Quickly Setup LDAP User Directory for Jira

In this article, I will discuss how we can configure the OpenLDAP user directory for Jira Data Center Setup. If you are looking for a Jira single node Data Center setup, follow my other article, Install Jira.

This article would be helpful for those users who either just have basic LDAP knowledge or no LDAP knowledge. 

I only have a basic understanding of the LDAP protocol and underlying user directory; thus, I was looking for a quick LDAP setup that could help me in integration with my Application, and then I can authenticate with the LDAP users. 

Prerequisites

• Docker should be installed.
• I used bitnami/OpenLDAP docker image. 
• Jira admin rights would be required here.

I tested this in Ubuntu 22.04.1 LTS with docker installed. Jira version 8.20.11. So without wasting more time, let us begin our adventure.

1. Docker images are always helpful in such scenarios where we want to quickly test integrations and test certain use cases. The major benefit I find is that with docker images, we can create a new setup quickly, and if not required, we can stop docker containers. Otherwise, software installation takes a lot of time and effort; also, they take system resources if not uninstalled. Just note in the following command, here we are providing the LDAP admin username and LDAP users as an environment variable.

$ sudo docker run --detach --rm --name openldap   --env LDAP_ADMIN_USERNAME=admin   --env LDAP_ADMIN_PASSWORD=adminpassword   --env LDAP_USERS=user1,user2   --env LDAP_PASSWORDS=password1,password2 --publish 1389:1389  bitnami/openldap:latest
33d05b0665e536951fdd75543b9febb234ab64a949c5ea15038a870321427ca1

$ sudo docker ps
CONTAINER ID   IMAGE                     COMMAND                  CREATED             STATUS             PORTS                                                 NAMES
33d05b0665e5   bitnami/openldap:latest   "/opt/bitnami/script…"   About an hour ago   Up About an hour   0.0.0.0:1389->1389/tcp, :::1389->1389/tcp, 1636/tcp   openldap

2. We have an LDAP server is running, which can be accessed on host port 1389. Now we can connect Jira with the LDAP server with the configuration as in the following screenshot.

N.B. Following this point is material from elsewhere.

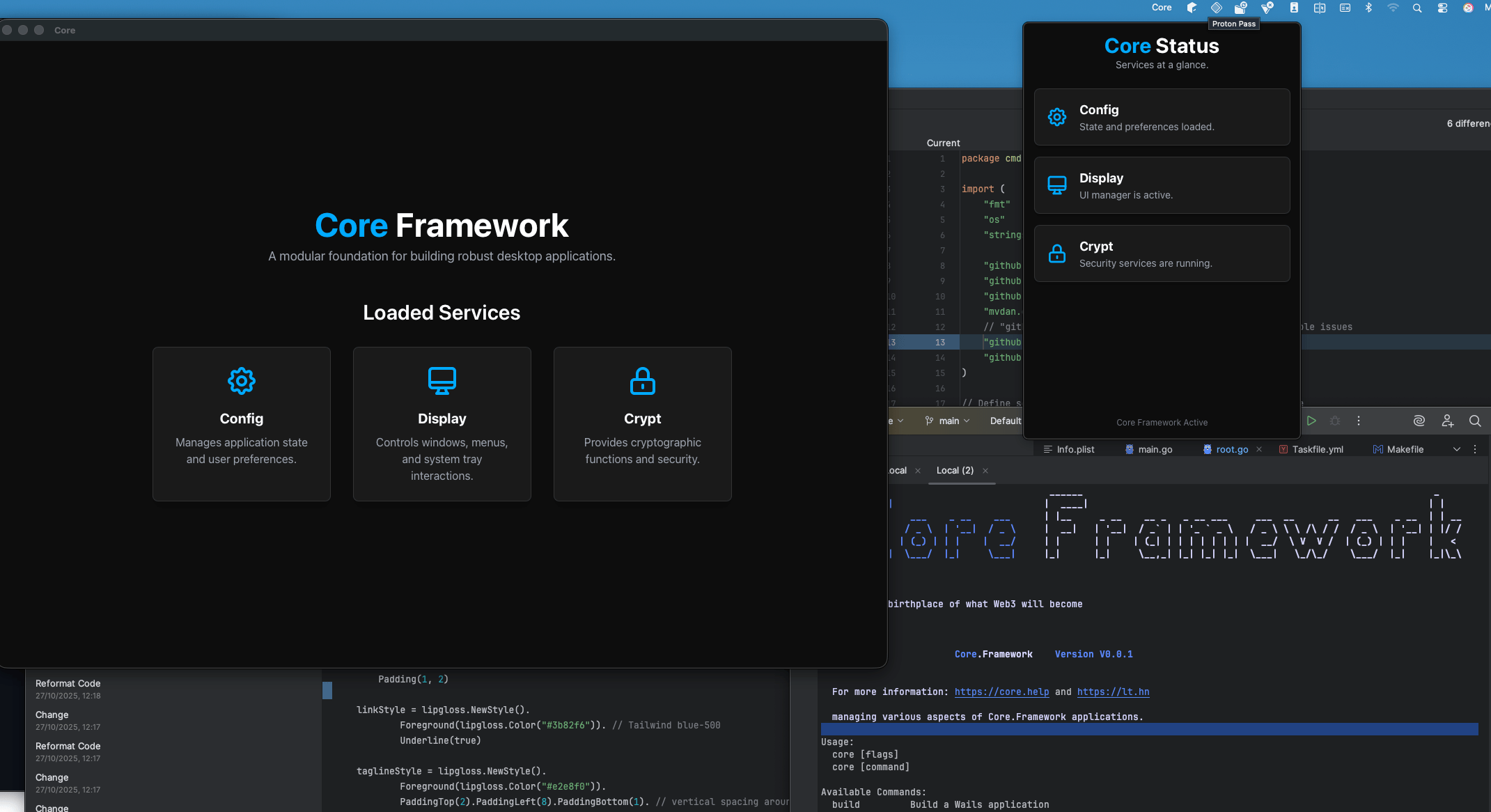Open macOS Control Center from menu bar

click(1442, 8)
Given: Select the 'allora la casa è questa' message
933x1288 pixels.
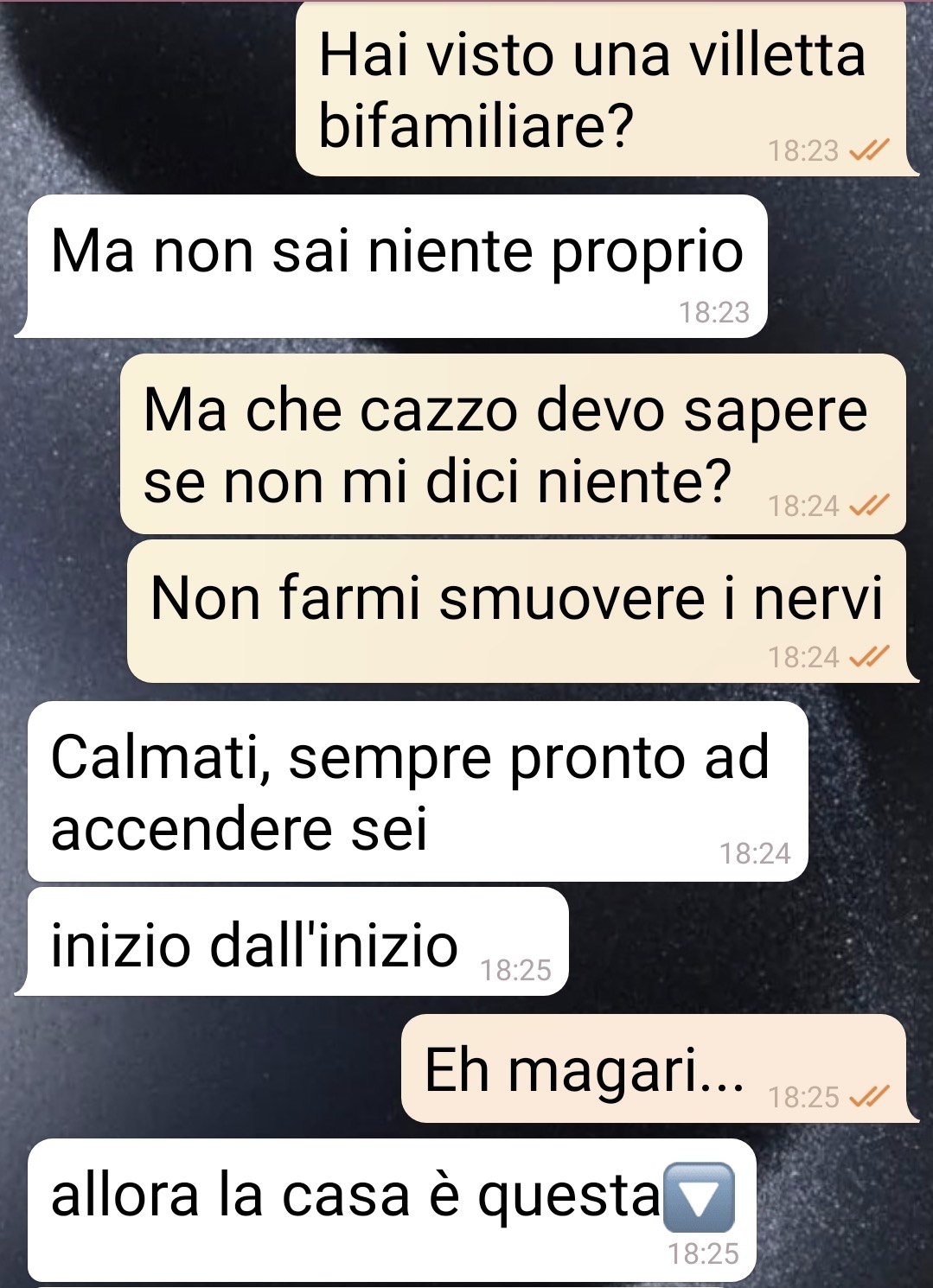Looking at the screenshot, I should pyautogui.click(x=392, y=1210).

Here we should note that the username is "cn=admin,dc=example,dc=org" and the password is adminpassword which we configured as an environment variable while running the docker image. The following screenshot is captured after the execution of the Quick Test. It reflects a successful connection with LDAP.

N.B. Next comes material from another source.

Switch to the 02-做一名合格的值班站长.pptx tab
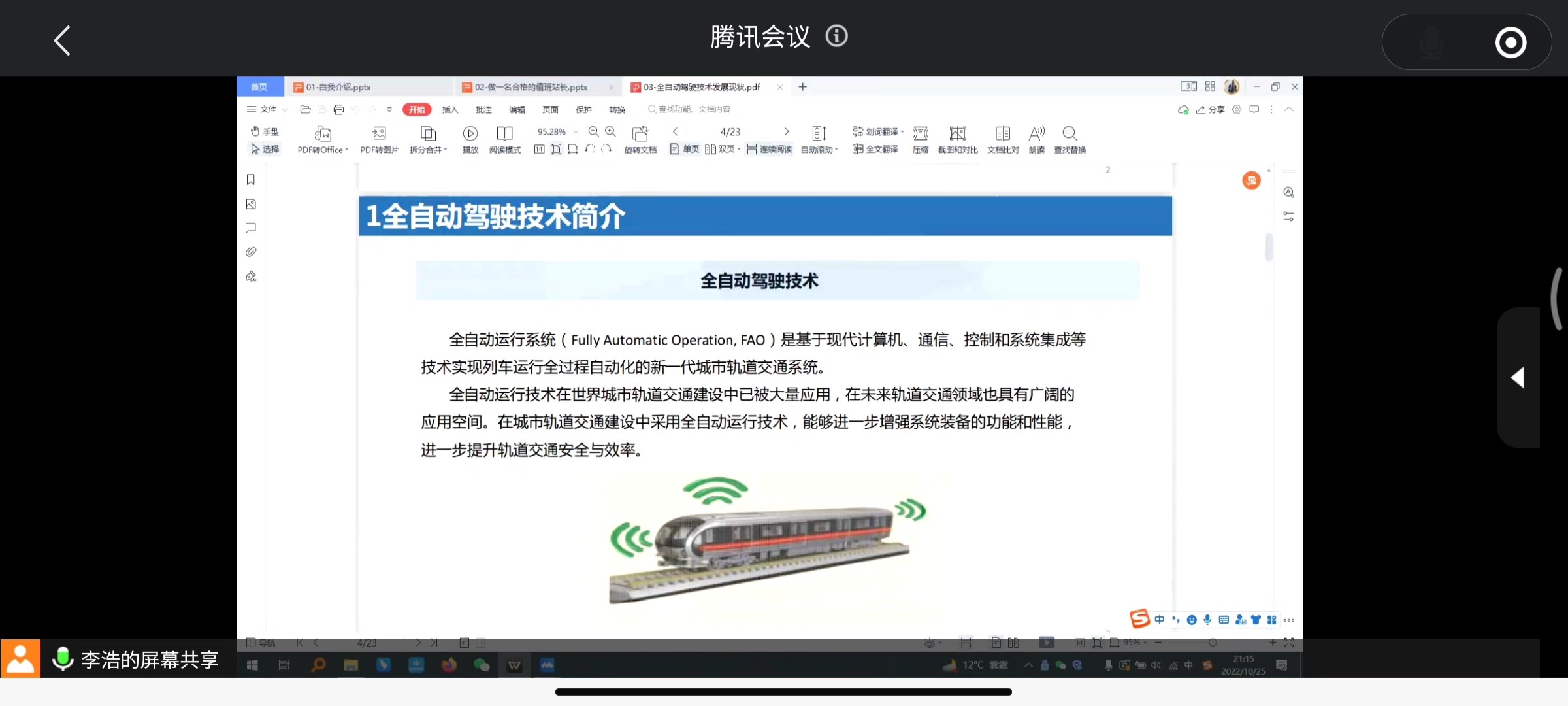1568x706 pixels. click(x=531, y=87)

3. Further, we can Save and Test these configurations. We can also test with LDAP-user user1(password -password1 or user2(password2). We have also set these as environment variables LDAP_USERS and LDAP_PASSWORDS.

4. Now, we have the OpenLDAP user directory configured. We have users as well in our Jira setup. Check Users in the User Management section of Jira UI. The screenshot shows User1 and User2 from the directory LDAP server, which we configured in previous steps. But here, we don't have any group configured for User1 and User2; in the next step, we will assign groups to these users so they can be authorized and access Jira.

5. Now, we will add users to the group; we have to click on the Edit members button for the group. Here I will add User2 to the group jira-software-users.

6. Now try to log in with user2 with password2 as the password, which we configured as an environment variable while running the LDAP docker image. Login should be successful, although user2, not being an admin user, would have limited access. In [JIRA_HOME}/log/atlassian-jira-security.log, we can also check if the login is a success or failure.

$ tail -f atlassian-jira-security.log 

2022-10-09 01:13:21,781+0530 http-nio-8080-exec-23 User2 73x1538x1 opvbxj 127.0.0.1 /login.jsp The user 'User2' has PASSED authentication.

That is all I have for this article. I hope you will find it interesting and helpful.